The ISO's claimed perspective for the SA - "an electoral united front" - is ill conceived for at least two reasons.

  1. It has been to treat voting in parliamentary elections as if it were an action campaign, seeking to win particular demands or changes. But the politics of government is not like that - it is programmatic, all-encompassing, not at all like typical... single or limited issue campaigns.
  2. Even if thousands of new, non-affiliated, dissatisfied ex-Labor voters flocked to the Alliance, on the basis of a terrific list of reforms, how would the Alliance then be equipped to educate, organise and cohere them? What would then constitute a project that was going somewhere, that would not be just more of the same?

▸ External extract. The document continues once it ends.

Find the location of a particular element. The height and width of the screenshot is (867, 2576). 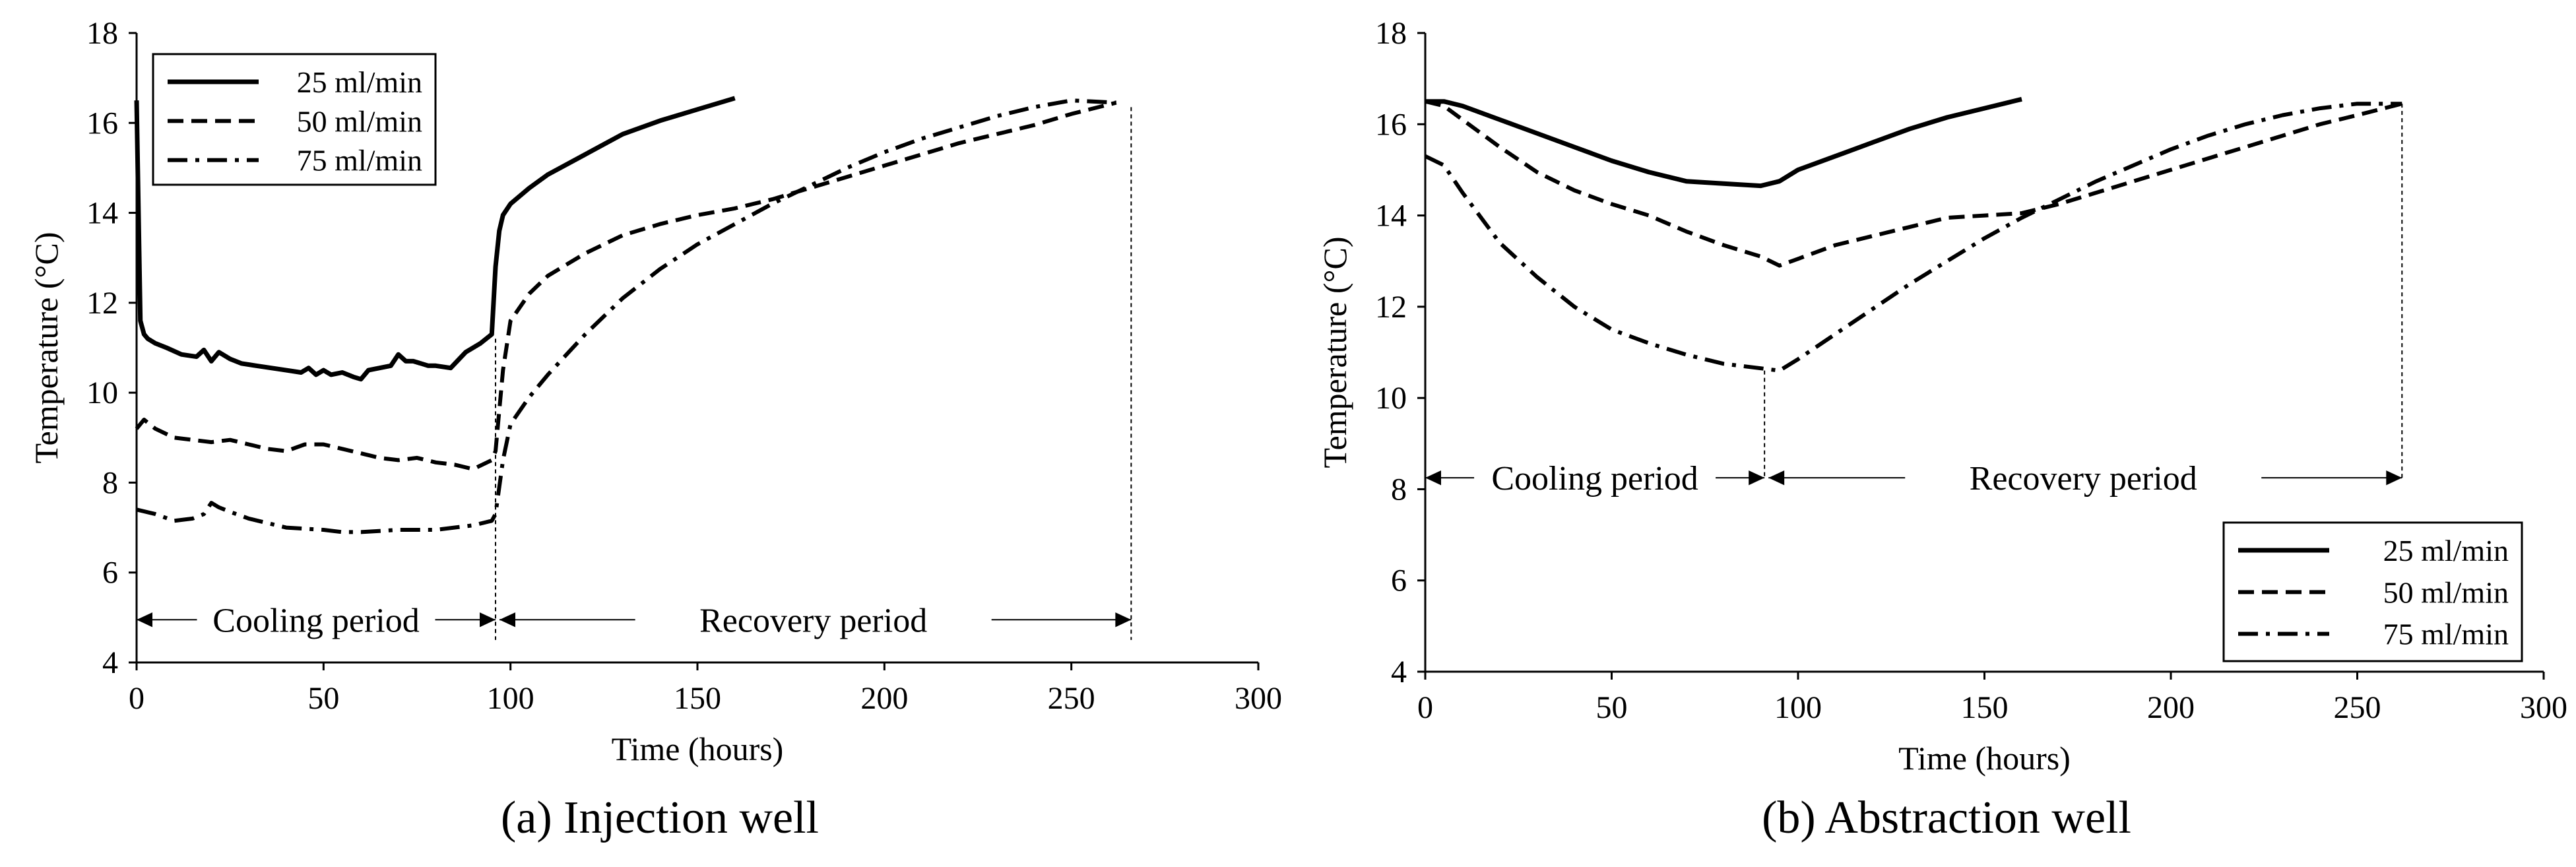

caption-abstraction-well: (b) Abstraction well is located at coordinates (1947, 818).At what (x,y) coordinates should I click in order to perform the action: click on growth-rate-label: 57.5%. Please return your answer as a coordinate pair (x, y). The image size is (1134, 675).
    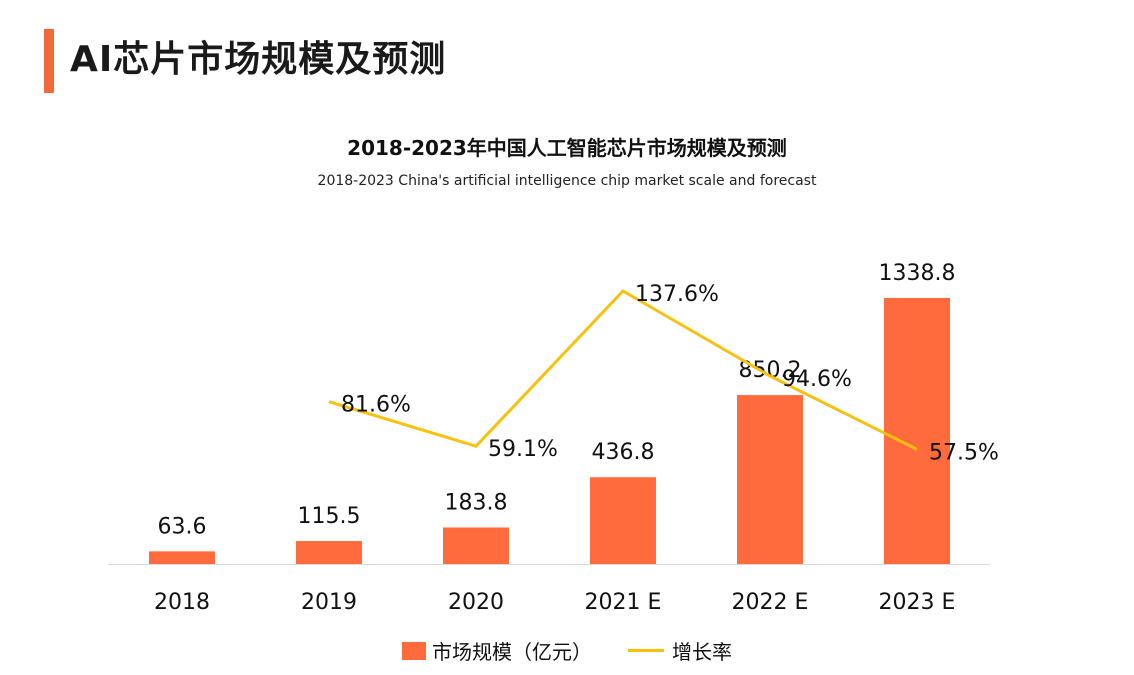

What does the ISO think is the role of ideas in the struggle for socialism? The ISO seems to wish that it could just be activist, as militantly as possible as the mood of the period allows, without having to mess around wasting time with the rest of the left. Indeed when it was possible in the early 1980s to organise rank and file leftists in the ALP the ISO didn't want to do that either. And the ISO's willingness to work with rank and file groups in unions has often been conditional on there being no electoral challenges for union office. All in all, it adds up to a picture of the ISO being shy to really pursue its ideas in any forum where they could be forcefully or intelligently challenged. This is... sectarianism in the sense of refusing to engage with the real movement. The ISO generally prefers the word "sectarian" to mean smaller than the ISO, and also the insistence on debating ideas.

Unfortunately this also means that where the ISO tradition has had the weight (especially its fraternal organisation in Britain) it hasn't hesitated to throw that weight around, in much the same manner as the ISO feels that the DSP is doing in the SA.

We would like to be able to ally with the ISO in some debates in the Socialist Alliance - on an insistence that socialism comes from below; that socialism can only be made by the organised workers; that Stalinism, even in its Cuban variant, represented no kind of socialism; that we must orient patiently towards the mass labour movement, not thinking we can bypass it by means of this or that radical current on the streets.

Workers' Liberty urges ISO members to hold off on disaffiliation from the Alliance and to give serious consideration to:

  • what commitments would a party of and for working class struggle need to make in Australia today?
  • what is the ISO's alternative perspective for contributing to creating such a party...
  • what are the underlying issues and differences between the ISO and the other Alliance affiliates, and what programme of discussion could help to clarify and resolve these?
  • what organisational conditions and structure for the Alliance would make it possible to continue to work together, whilst allowing both the Alliance and affiliates to continue to make progress and promote their own ideas?